Bank of England to auction £10 billion
by Gill Montia
Story link: Bank of England to auction £10 billion
The Bank of England (BoE) has reassessed its position in relation to the problems on the money markets and is prepared to alleviate the credit shortage by injecting £10 billion into the markets.
The move is aimed at reducing the London Interbank Offered Rate (Libor), which is the interest rate applied to inter-bank lending.
Libor has been increasing since the US sub-prime mortgage crisis made banks reluctant to lend to each other because of uncertainty about exposure to the crisis.
Analysts have been surprised by the BoE’s decision because previously it had taken the position that any action to lower three-month Libor rates would be beyond its mandate.
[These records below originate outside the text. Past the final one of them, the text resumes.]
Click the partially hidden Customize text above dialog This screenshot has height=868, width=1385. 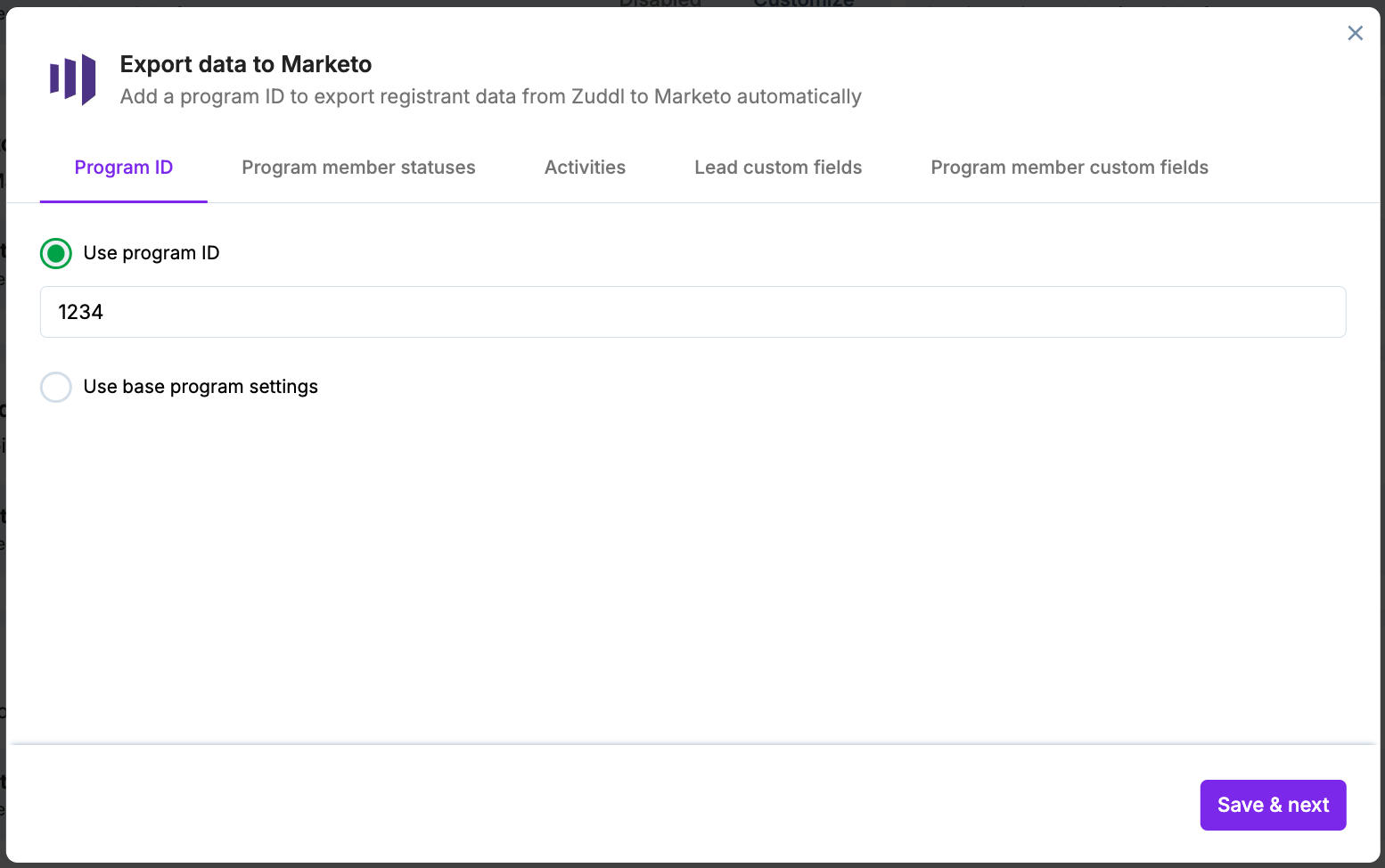pos(803,4)
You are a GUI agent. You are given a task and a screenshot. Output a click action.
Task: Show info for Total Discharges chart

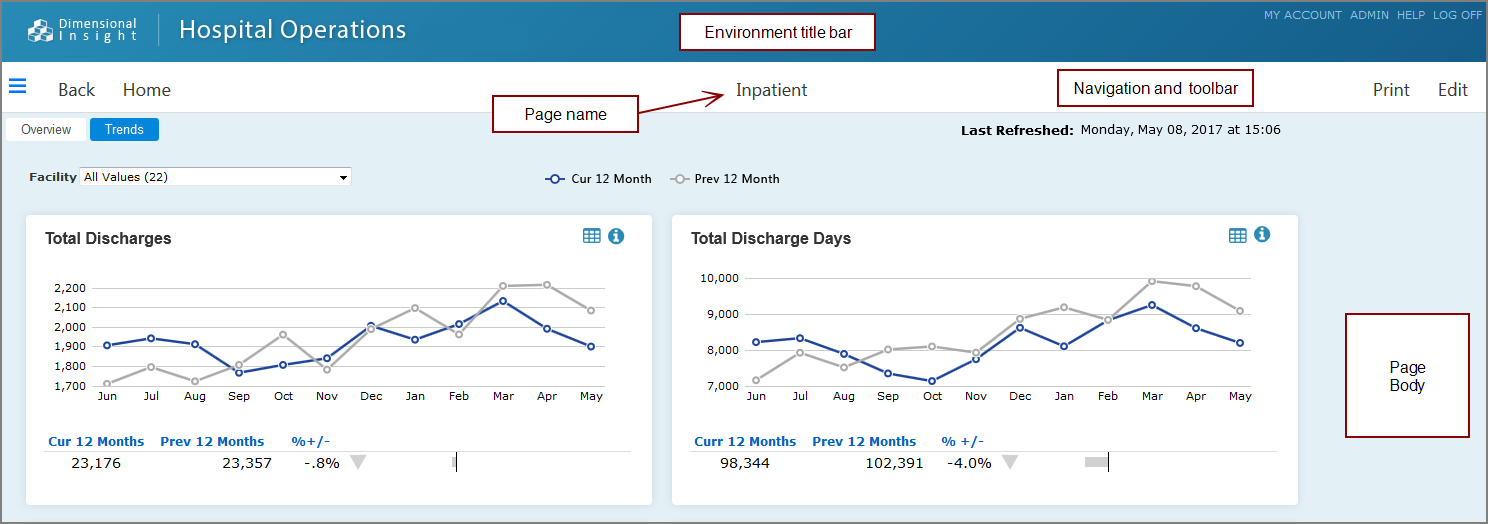[x=616, y=235]
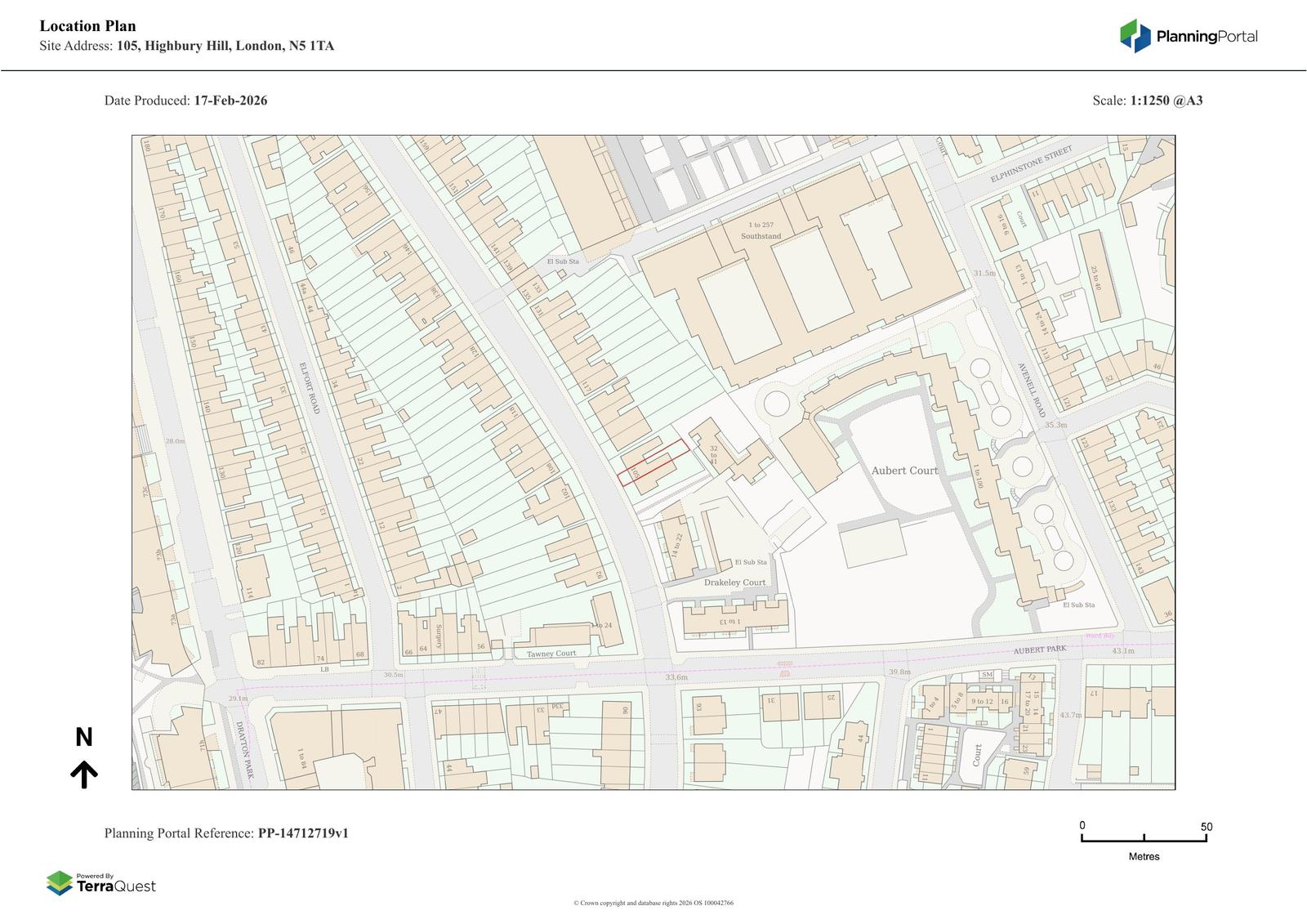Click the metres scale bar

1144,837
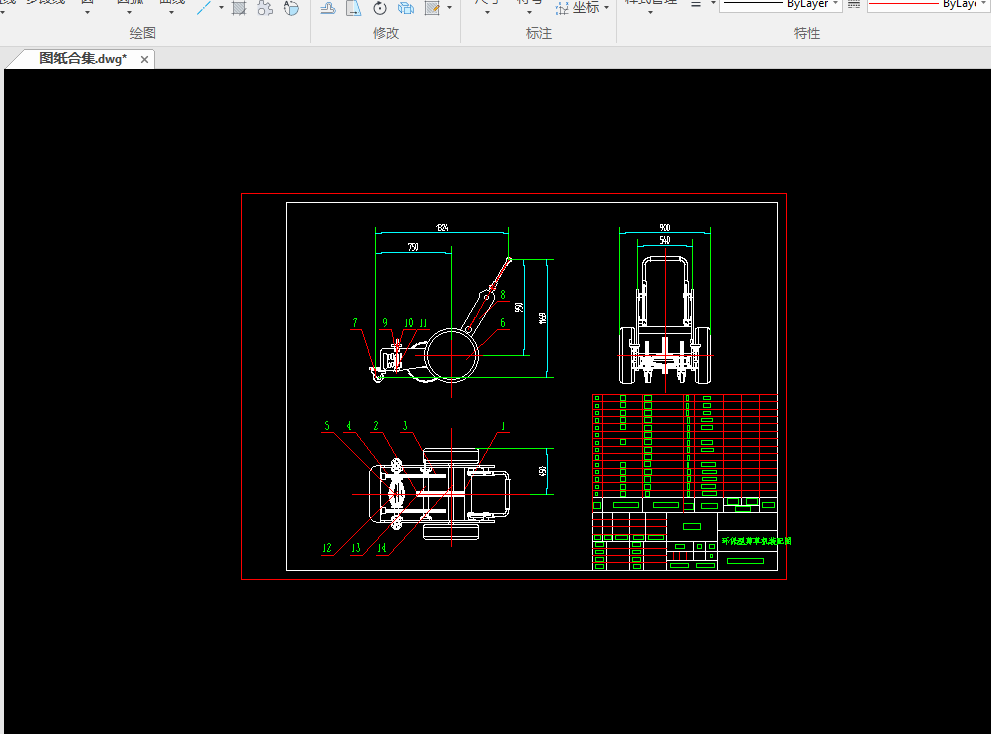The width and height of the screenshot is (991, 734).
Task: Expand the 坐标 dropdown arrow
Action: click(607, 8)
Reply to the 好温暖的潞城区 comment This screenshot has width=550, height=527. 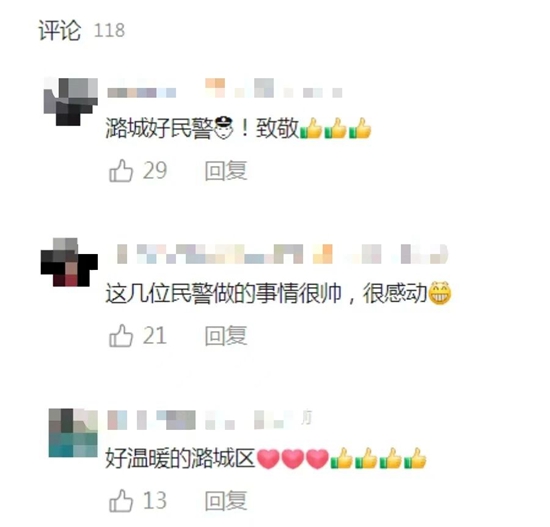click(x=226, y=501)
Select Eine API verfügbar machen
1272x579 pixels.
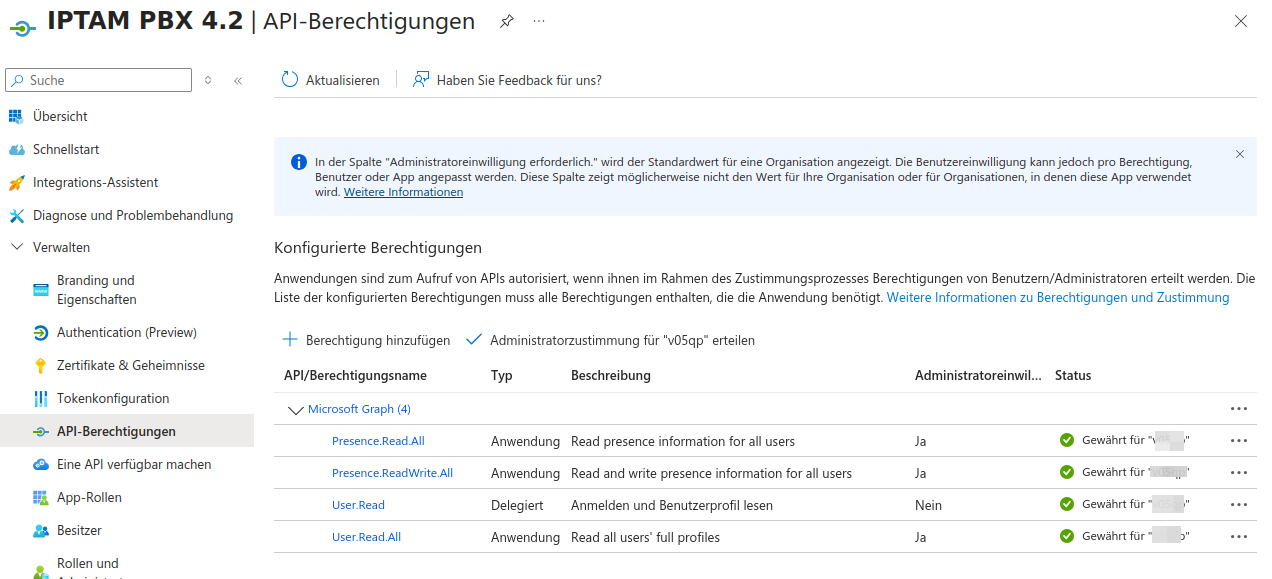[133, 464]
However, three-month Libor has risen above both the BoE’s base rate of 5.75%, and its emergency lending rate of 6.75%.
The rise in Libor led directly to the difficulties of Northern Rock, the UK’s fifth largest mortgage lender, which was forced to seek emergency funding from the bank at the end of last week.
Libor has also been behind the decision by many High Street mortgage lenders to increase interest on their variable rate products, for new customers.
Next week the BoE will auction £10 billion. It has pledged to hold two further auctions, at weekly intervals, with the amounts yet to be decided.
The interest rate paid on the funds will be as bid by participants, subject to a minimum rate set at the bank’s emergency funding rate of 6.75%, 100 basis points above the 5.75%.
Three-month Libor rates fell to 6.55%, down from 6.75%, following the bank’s announcement and this should, in turn, lower variable rate mortgage costs.